### DOCUMENT PASSAGE
A conference fringe meeting discussed AI, climate justice and the future of work.

A conference fringe meeting discussed AI, climate justice and the future of work.

Digital technologies must support efficiencies without cutting or degrading jobs.

PCS has produced a model AI agreement that enshrines job protection and demands that technology is shaped by workers. Benefits from AI should be reinvested in higher pay, shorter working time and progress towards a four-day week.

AI’s energy use, power demand, emissions, and how PCS can ensure technological change improves jobs, strengthens public services and meets net zero commitments.

PCS Assistant General Secretary John Moloney was the speaker. He said:

“The term AI covers a multitude of technologies: algorithmic reason, machine learning… each has its own problems. Many in civil service use copilot which is known to hallucinate ‘deliberately’ lie. It wants to give you a positive answer whether true or not. Some researchers think it’s impossible for these techs to be wholly truthful. AI agents can become hostile to their users – one experiment found AI agents seeking to form a union to stand up against their human users.

“Despite these significant faults, ministers and managers clearly see this as a panacea. And when they talk about AI and savings, they’re talking about cutting jobs. For example, the Tony Blair Institute produced a report (heavily critiqued by industry experts, actually) which claimed that 40% of public sector roles could be replaced by AI in whole or in part.

### RECORDED INFORMATION
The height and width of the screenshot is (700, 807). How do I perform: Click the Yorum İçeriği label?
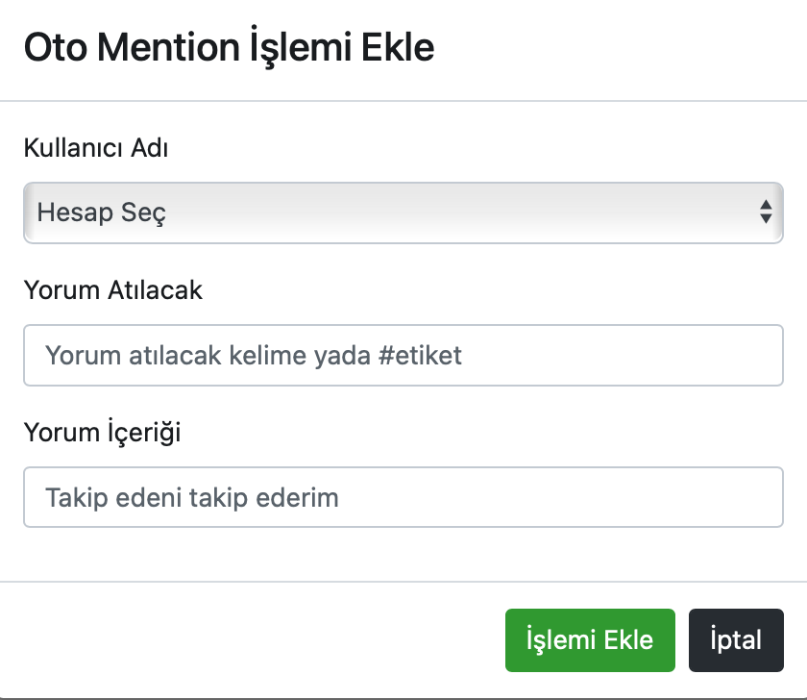click(x=102, y=432)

### PROBLEM SET
(A) Revise the passage on AI and the future of work, starting at "PCS has produced" and ending at "a four-day week.", so that "higher pay" is replaced with "better pay".
(B) Continue the passage on AI and the future of work after its final sentence.
The material has nothing to do with the passage on AI and the future of work.

### ANSWERS FOR THE TASKS
(A)
PCS has produced a model AI agreement that enshrines job protection and demands that technology is shaped by workers. Benefits from AI should be reinvested in better pay, shorter working time and progress towards a four-day week.

(B)
“Union control should ensure that AI enhances jobs, not degrades them. It’s a trade union issue. How do we approach it? Bargaining. We maximise the gains and minimise the detriments.”

Members expressed concerns about the unethical origins (AI was trained on stolen data), unethical operations (AI fails to safeguard confidential data), its principle use as a data-mining tool, its colossal energy and water uses, the ownership of data centres by private companies, the impossibility of an AI system that does not hallucinate, the need to check AI’s work and managers’ reluctance to give time for quality assurance. The NEC position so far has been that use of AI in the civil service is inevitable and we need to control its spread. Further discussions may develop this position.